Directions for this task: Your task is to copy every line of the records below that contains "computer".

Record excerpts:
========
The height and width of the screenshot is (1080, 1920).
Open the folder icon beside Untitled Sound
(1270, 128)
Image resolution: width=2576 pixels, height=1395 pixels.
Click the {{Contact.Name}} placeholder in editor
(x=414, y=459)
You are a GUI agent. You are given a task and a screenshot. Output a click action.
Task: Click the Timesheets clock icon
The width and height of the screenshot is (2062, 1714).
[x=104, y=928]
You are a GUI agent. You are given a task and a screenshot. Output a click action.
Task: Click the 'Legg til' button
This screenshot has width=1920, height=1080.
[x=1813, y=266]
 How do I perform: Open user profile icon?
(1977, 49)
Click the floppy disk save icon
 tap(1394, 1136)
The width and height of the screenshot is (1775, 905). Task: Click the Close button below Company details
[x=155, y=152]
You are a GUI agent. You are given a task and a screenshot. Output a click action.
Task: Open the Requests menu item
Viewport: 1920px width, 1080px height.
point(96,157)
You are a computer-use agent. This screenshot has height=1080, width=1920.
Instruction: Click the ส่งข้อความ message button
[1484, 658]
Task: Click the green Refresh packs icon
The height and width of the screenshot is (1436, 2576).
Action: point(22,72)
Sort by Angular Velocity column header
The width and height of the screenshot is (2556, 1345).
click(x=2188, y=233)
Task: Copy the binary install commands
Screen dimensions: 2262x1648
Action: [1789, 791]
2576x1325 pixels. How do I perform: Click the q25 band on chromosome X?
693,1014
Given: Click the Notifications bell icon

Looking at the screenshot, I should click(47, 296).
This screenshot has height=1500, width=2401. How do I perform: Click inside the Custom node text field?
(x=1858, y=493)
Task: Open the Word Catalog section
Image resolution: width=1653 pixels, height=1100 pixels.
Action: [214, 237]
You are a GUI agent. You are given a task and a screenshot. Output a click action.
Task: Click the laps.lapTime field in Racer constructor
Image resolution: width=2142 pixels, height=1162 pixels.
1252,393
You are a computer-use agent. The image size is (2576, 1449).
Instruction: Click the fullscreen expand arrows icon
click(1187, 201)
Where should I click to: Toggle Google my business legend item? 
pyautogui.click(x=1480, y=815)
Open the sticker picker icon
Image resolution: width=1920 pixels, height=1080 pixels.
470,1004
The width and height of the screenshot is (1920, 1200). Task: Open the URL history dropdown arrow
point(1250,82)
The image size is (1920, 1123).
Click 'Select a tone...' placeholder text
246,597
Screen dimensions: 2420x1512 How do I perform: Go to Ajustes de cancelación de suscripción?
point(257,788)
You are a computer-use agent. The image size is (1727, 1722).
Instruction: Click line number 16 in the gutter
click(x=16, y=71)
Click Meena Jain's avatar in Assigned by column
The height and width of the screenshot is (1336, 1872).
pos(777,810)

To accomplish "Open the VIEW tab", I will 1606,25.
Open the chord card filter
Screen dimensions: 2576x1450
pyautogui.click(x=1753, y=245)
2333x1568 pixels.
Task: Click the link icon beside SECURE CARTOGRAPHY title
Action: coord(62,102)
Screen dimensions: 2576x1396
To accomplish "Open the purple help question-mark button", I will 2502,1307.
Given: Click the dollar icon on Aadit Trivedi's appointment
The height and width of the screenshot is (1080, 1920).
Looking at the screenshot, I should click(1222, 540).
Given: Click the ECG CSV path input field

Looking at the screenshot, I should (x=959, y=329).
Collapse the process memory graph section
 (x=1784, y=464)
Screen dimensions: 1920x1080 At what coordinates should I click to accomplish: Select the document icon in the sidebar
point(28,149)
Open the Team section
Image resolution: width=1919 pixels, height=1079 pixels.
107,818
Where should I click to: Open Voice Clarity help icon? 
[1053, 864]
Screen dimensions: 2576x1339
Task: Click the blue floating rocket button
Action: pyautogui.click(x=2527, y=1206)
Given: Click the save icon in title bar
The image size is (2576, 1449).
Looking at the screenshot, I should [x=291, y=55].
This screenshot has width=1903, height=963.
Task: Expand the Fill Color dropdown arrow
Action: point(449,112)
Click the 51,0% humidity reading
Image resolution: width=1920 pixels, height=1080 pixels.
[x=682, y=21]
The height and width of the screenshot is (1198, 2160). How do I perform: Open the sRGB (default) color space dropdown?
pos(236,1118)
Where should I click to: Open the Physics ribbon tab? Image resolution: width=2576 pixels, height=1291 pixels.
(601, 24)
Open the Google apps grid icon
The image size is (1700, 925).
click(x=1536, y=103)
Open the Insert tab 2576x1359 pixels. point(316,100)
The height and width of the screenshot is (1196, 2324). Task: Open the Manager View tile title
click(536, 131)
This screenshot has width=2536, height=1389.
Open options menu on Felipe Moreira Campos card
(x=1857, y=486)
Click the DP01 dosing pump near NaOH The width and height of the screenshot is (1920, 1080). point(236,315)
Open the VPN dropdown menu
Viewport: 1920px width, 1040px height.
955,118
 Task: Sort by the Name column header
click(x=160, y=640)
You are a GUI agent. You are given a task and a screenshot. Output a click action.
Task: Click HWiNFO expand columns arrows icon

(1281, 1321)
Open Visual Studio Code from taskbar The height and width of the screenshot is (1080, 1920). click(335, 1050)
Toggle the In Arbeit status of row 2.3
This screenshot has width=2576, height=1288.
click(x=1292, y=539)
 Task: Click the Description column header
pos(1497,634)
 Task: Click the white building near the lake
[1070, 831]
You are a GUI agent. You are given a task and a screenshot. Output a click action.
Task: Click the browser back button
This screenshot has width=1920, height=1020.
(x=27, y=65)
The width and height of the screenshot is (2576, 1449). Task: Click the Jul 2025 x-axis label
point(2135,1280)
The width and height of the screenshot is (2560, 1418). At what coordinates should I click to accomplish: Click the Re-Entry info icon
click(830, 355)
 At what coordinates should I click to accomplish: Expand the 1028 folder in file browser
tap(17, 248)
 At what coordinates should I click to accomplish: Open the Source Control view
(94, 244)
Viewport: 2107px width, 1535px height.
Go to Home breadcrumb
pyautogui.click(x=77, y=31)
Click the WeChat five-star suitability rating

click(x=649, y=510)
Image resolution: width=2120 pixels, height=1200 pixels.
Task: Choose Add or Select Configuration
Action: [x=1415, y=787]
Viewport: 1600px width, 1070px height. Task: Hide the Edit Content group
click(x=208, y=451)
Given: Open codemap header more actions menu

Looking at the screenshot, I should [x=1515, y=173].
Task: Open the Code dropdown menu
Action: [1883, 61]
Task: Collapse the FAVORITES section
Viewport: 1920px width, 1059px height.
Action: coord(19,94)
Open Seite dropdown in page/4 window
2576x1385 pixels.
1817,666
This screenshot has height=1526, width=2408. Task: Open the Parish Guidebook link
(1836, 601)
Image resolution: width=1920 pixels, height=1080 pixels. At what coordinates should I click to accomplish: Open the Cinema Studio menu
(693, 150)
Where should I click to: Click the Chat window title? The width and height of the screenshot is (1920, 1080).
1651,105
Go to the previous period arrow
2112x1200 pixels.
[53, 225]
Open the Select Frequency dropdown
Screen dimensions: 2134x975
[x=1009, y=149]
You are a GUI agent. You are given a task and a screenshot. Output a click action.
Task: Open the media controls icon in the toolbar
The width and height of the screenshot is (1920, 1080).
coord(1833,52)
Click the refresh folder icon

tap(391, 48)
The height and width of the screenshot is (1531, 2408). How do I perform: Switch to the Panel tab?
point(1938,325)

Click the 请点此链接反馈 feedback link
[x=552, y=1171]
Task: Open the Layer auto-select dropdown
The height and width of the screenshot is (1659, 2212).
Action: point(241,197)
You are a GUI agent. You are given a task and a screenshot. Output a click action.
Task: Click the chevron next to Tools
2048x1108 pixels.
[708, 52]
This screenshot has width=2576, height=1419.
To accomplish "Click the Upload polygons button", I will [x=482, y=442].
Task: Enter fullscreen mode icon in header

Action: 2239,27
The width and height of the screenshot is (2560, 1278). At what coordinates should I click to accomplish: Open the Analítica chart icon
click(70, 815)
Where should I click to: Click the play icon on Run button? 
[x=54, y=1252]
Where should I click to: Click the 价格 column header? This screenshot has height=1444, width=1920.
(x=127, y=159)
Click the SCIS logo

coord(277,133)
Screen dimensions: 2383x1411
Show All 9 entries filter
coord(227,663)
========
Problem solution:
You are a computer-use agent. This screenshot has height=1080, width=1920.
You are a computer-use agent. The image size is (2576, 1449).
You are a computer-use agent. The image size is (1727, 1722).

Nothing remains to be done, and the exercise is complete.